# Trek 2300 - 2004 vinatge for $325 good deal? No?



## JoePAz (Jul 20, 2012)

So is a 2004 Trek 2300 a good bike. 

Carbon fork, Carbon rear stays, Aluminum frame, Ultegra components . Looks great on paper and it is a medium frame so at least is close enough to try out for fit. 










Other than the normal risk of crash damage of obvious issues is there any reason is a bad idea? - This would be my first road bike, but I am experince with MTB and have tools so a tune up is no big deal.


----------



## FatGut1 (Dec 16, 2008)

Pretty good deal too me. 

Just inspect the fork or take it to a shop and let them look it over. Just buy something from the shop so you dont look like a dick. 

Have fun and ride the crap out of it. That Ultegra is pretty good stuff still.


----------



## JoePAz (Jul 20, 2012)

Well bike was sold before I had chance to look at it. Not really upset at that, but I was upset that that I had set-up a time to meet the seller right when he was done from work and I waited for a hour. Then he tells me it sold for $375. At least he could have told me before wasting an hour of my time.
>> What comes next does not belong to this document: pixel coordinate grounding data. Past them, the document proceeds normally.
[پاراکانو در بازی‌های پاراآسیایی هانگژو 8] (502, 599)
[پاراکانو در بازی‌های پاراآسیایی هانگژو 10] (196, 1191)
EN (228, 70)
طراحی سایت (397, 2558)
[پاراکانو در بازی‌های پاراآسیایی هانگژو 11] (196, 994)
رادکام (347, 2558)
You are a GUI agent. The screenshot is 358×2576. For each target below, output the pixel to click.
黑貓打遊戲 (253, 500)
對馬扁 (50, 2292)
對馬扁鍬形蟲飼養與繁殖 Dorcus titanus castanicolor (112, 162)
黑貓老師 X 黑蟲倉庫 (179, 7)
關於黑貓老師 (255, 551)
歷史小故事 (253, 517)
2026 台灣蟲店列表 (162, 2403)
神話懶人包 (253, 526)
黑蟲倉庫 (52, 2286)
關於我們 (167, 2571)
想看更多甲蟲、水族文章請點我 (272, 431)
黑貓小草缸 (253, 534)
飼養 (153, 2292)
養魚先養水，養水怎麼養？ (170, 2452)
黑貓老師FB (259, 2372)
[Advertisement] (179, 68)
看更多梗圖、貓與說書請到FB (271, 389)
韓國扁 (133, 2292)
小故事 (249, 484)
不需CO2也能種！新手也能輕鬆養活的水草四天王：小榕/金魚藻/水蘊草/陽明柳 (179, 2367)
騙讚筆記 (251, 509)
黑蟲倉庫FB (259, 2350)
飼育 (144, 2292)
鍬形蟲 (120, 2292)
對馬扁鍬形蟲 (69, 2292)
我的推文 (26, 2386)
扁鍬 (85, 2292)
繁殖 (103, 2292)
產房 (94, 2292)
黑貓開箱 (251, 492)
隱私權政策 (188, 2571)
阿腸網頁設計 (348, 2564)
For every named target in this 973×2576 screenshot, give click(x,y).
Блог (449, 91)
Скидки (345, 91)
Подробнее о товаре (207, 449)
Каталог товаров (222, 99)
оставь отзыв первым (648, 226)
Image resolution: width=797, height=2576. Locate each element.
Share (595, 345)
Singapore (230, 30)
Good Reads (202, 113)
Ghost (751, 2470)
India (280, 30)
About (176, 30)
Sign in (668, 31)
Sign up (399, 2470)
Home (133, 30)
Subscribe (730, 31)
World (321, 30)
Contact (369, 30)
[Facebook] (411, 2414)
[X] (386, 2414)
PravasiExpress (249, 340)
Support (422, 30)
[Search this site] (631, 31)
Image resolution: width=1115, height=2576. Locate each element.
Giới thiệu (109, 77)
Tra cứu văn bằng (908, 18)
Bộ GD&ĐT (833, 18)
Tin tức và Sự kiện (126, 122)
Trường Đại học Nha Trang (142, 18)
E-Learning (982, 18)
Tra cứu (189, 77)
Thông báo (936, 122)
All the perils of craigslist.


----------



## Oxtox (Aug 16, 2006)

yeah, people can be dooshes...

guy on CL advertised a Merlin Ti with full DA 9 for $750...I said I had cash and could be at his location in 10-15 min.

he says, no wait until he feeds his kids and puts them to bed. we agree to meet in 2 hrs.

I arrive 10 min. early and he walks out and says he sold the bike to someone else right after he talked to me.

wth...I respect the guy's request and then he sells the thing out from under me.


----------



## FatGut1 (Dec 16, 2008)

375 is still a deal.IMHO - In Los Angeles where the used bike market prices are so over inflated 375 is still a good deal out here that thing would start around 500.


----------